Almost 1 million people have filed new claims since Gov. Cuomo ordered New York to shut down; last week alone the number was 395,000. To describe the system as “overwhelmed” is to understate. Reading the website helps little; contacting a human is impossible. I try the phone system 14 ways on four different days, totaling probably 10 hours. I call as soon as the office opens; each time, my phone shows, I hit redial more than 20 times to get through. Once on the line every automated avenue leads to messages like: “Thank you for calling New York State’s Department of Labor. You have exceeded your maximum number of attempts.
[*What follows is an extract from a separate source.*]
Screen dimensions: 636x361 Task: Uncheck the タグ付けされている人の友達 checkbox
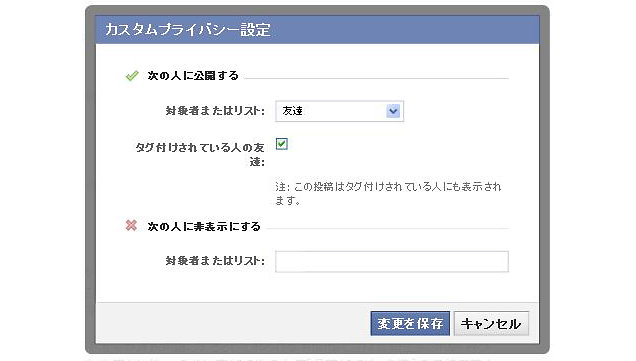tap(281, 144)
Good-bye.” 

On Sunday I try the phone and website simultaneously; through a path I can’t recreate I’m somehow able to register online. I fill out basic info; an automated screen pops up to tell me I have a valid claim on file, an agent will call within 72 hours to complete my application. Having heard nothing by Wednesday I start re-dialing: no luck. The website returns me to the automated screen. If I don’t file a claim by Saturday I assume I’ll get no benefits for the week. 

Thursday I go to the website and, with little hope, hit a new button: Check payment history. Somehow this links me to a screen through which I submit my typical claim. Still no one has called me. For the moment I assume I’m in the automated, “do nothing and collect 13 weeks” category. I’ll believe it when I see my bank balance bump. 

Through it all, I consider myself lucky.

In the 24 hours ending 8 p.m. Thursday, 4,591 people died of Covid-19, Johns Hopkins reports (topping the previous high of 2,569, set Wednesday). Of those, 2,141 were in the U.S. Of those, 606 were in New York state, up 5.2 percent over Wednesday. Number of new New York Covid-19 infections: 8,505, up 4 percent over Wednesday.